Curtis Lee Mayfield (June 3, 1942 – December 26, 1999) was an American soul, R&B, and funk singer-songwriter, guitarist, and record producer, who was one of the most influential musicians behind soul and politically conscious African-American music. He first achieved success and recognition with The Impressions during the Civil Rights Movement of the late 1950s and 1960s, and later worked as a solo artist.
Born in Chicago, Illinois, Mayfield started his musical career in a gospel choir. Moving to Chicago's North Side he met Jerry Butler in 1956 at the age of 14, and joined vocal group The Impressions. As a songwriter, Mayfield became noted as one of the first musicians to bring more prevalent themes of social awareness into soul music. In 1965, he wrote "People Get Ready" for The Impressions, which displayed his more politically charged songwriting.
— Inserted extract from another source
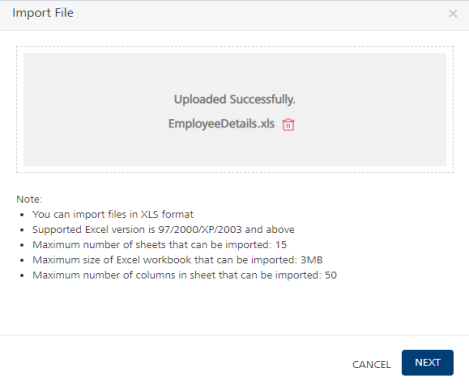
Task: Click the bullet before XLS format note
Action: click(x=22, y=215)

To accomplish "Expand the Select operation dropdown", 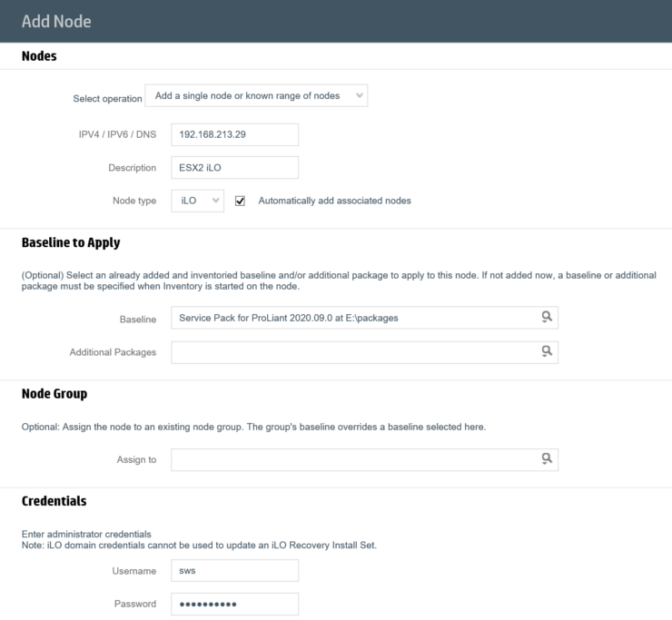I will (256, 95).
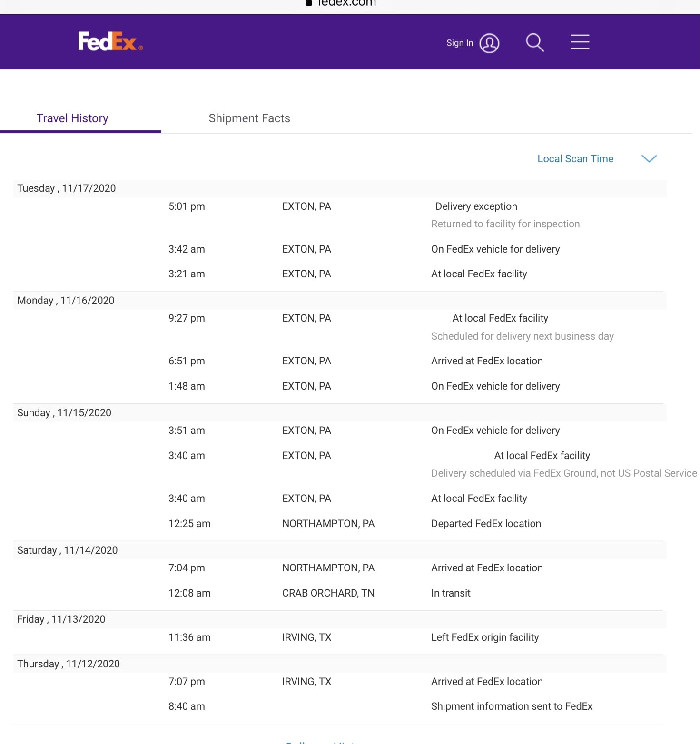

Ranked at no. 24 on Rolling Stone's list of the 500 Greatest Songs of All Time, the song received numerous other awards, and was included in the Rock and Roll Hall of Fame 500 Songs that Shaped Rock and Roll, as well as being inducted into the Grammy Hall of Fame in 1998.
After leaving The Impressions in 1970 in the pursuit of a solo career, Mayfield released several albums, including the soundtrack for the blaxploitation film Super Fly in 1972. The soundtrack was noted for its socially conscious themes, mostly addressing problems surrounding inner city minorities such as crime, poverty and drug abuse. The album was ranked at no. 72 on Rolling Stone's list of 500 Greatest Albums of All Time.
Mayfield was paralyzed from the neck down after lighting equipment fell on him during a live performance at Wingate Field in Flatbush, Brooklyn, New York, on August 13, 1990.
He continued his career as a recording artist, releasing his final album New World Order in 1997. Mayfield won a Grammy Legend Award in 1994 and a Grammy Lifetime Achievement Award in 1995, and was a double inductee into the Rock and Roll Hall of Fame, as a member of the Impressions in 1991, and again in 1999 as a solo artist. He was also a two-time Grammy Hall of Fame inductee. He died from complications of diabetes in 1999 at the age of 57.